[PATCH] fsl_ifc_nand: Added random output enable cmd
Scott Wood
oss at buserror.net
Fri Sep 9 11:30:41 PDT 2016
On Fri, 2016-09-09 at 09:40 +0200, Boris Brezillon wrote:
> > >
> On Thu, 08 Sep 2016 22:00:10 -0500
> Scott Wood <oss at buserror.net> wrote:
>
> >
> > On Thu, 2016-09-08 at 07:57 +0200, Boris Brezillon wrote:
> > >
> > > On Wed, 07 Sep 2016 18:18:59 -0500
> > > Scott Wood <oss at buserror.net> wrote:
> > >
> > > >
> > > > A generic "send_op" might
> > > > work, though I'm curious about the details of how nand_op gets
> > > > encoded,
> > > > and am
> > > > worried that it might still result in NAND drivers interpreting
> > > > specific
> > > > commands rather than passing things through in a generic way (and then
> > > > things
> > > > can break if common code sends something new).
> > > If drivers end up doing that, this means we failed providing an
> > > interface that is suitable for everyone.
> > > But, from what I've seen in other drivers, it's usually just about
> > > setting the first and second cmd cyles, specifying the address cycles
> > > (and the number of cycles) and then the amount of data to transfer +
> > > the direction.
> > Timing is one area that could be problematic. This patch is an example of
> > a
> > situation where different timing was used for a particular command.

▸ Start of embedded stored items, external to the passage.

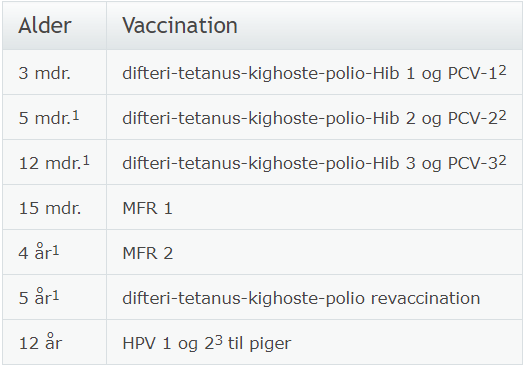Image resolution: width=524 pixels, height=366 pixels.
Task: Click footnote 2 after PCV-3
Action: (x=502, y=161)
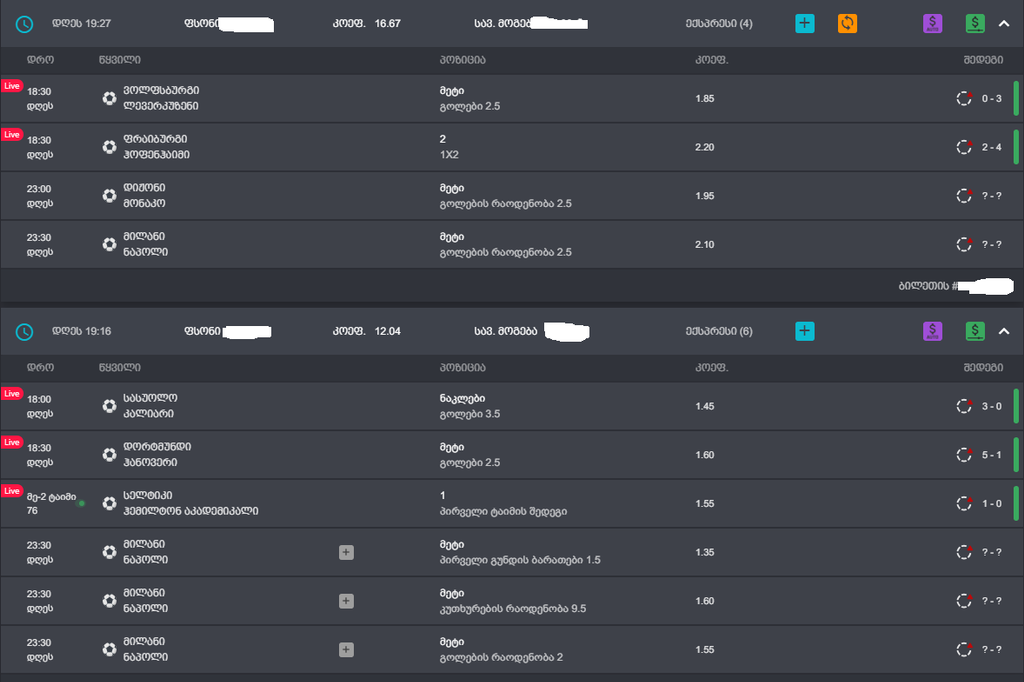
Task: Collapse the 12.04 ticket using its chevron
Action: 1004,331
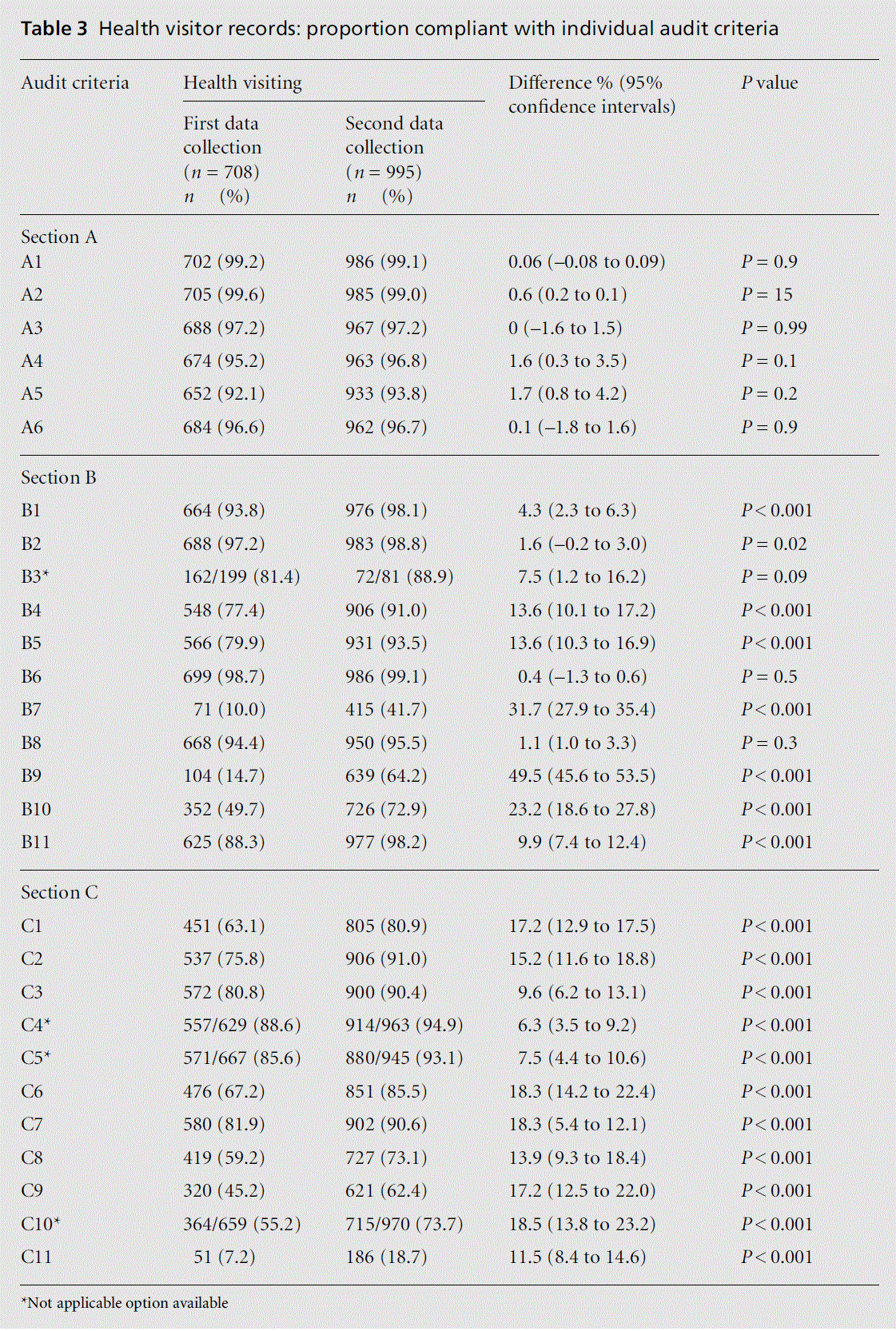Viewport: 896px width, 1331px height.
Task: Select the A2 row's 'P = 15' cell
Action: tap(767, 295)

It
> > seems
> > that RNDOUT doesn't use the R/B pin -- how would a generic send_op
> > implementation know whether it can use R/B to determine when to start the
> > I/O
> > transfer?
> Well, the plan was to specify in the nand operation whether it should
> wait for the chip to be ready or not.
OK. Is there a more detailed description of send_op ready yet?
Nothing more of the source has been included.